Ning Moza yang mendapatkan biasiswa sampai ke jenjang atas dan semuanya terasa tiba tiba ketika Gus Alvaro hadir mengkhitbahnya dan menghalalkan dalam ikatan sakral. Dan masalah seketika menjadi ombak dalam iktan sakral, dengan hadir nya masa lalu keduanya. Gus Alvaro dan Ning Moza.
Bagaimanakah kisah tentang Ning Moza dan Gus Alvaro?!.
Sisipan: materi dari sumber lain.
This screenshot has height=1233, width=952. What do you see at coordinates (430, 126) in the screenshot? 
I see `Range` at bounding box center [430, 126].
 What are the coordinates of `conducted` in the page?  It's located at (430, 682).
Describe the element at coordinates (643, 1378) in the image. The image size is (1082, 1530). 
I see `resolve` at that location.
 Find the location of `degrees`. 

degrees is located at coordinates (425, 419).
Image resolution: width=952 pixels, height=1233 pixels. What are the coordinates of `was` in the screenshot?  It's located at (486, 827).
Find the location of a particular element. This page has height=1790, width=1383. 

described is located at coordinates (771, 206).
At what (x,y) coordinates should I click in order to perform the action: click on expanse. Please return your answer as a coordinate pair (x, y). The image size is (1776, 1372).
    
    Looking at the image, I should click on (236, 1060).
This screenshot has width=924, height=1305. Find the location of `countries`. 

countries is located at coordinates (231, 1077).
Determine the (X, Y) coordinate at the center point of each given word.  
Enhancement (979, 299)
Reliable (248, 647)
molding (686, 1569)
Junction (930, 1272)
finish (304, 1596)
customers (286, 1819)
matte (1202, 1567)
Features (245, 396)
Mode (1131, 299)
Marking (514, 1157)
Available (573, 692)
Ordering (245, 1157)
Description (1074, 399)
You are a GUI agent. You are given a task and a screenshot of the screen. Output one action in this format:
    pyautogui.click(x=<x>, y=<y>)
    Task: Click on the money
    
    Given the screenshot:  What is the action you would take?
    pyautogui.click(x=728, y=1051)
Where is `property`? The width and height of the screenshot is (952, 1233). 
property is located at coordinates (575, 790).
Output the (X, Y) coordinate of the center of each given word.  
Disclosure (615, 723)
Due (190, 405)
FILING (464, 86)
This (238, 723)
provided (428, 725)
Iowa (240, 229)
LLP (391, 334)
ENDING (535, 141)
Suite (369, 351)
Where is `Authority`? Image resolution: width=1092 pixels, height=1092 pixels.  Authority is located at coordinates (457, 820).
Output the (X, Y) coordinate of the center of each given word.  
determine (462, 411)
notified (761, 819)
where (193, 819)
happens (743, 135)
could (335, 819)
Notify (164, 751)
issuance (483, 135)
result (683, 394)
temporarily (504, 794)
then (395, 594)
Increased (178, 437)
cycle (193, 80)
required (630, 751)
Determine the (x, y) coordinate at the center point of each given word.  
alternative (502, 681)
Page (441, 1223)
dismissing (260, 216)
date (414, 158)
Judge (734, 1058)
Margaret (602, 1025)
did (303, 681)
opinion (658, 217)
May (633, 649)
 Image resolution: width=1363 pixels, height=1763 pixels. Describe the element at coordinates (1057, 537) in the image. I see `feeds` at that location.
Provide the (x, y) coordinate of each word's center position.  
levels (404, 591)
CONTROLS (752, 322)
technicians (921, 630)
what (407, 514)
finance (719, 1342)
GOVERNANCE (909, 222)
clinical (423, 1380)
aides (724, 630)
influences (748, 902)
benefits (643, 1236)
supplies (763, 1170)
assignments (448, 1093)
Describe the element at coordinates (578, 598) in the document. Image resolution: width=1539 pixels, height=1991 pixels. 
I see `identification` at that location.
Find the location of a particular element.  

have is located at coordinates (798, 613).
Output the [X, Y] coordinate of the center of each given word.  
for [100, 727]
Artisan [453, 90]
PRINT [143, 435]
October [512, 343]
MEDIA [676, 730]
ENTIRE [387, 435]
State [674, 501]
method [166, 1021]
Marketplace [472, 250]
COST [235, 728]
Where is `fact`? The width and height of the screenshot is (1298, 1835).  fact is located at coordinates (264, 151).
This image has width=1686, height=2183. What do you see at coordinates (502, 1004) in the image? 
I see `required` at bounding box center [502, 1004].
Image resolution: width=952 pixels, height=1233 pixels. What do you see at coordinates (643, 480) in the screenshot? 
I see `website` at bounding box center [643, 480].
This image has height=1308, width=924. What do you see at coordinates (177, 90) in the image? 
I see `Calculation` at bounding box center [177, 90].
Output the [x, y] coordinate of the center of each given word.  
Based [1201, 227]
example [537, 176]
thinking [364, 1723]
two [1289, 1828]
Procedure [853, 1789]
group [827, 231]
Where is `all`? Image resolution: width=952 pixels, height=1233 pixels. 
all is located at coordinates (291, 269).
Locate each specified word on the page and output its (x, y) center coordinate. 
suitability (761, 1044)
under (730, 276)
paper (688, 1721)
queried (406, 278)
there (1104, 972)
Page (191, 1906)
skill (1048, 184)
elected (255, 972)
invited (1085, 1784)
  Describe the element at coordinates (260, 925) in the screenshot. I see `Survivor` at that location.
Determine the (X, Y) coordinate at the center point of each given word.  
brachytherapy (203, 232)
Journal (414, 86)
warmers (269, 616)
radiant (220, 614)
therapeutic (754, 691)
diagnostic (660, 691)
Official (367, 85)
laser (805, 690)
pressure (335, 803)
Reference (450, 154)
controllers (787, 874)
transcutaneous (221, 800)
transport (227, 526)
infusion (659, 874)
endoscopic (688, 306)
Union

Karya ini diterbitkan atas izin NovelToon blue_era, isi konten hanyalah pandangan pribadi pembuatnya, tidak mewakili NovelToon sendiri
2 dan 3
"Mbak Diana".panggil Gus Syafiq saat mbak Diana akan ke kamar Ning Moza mengantarkan cemilan untuk Ning Moza karena cemilan dikamar Ning Moza tinggal sedikit.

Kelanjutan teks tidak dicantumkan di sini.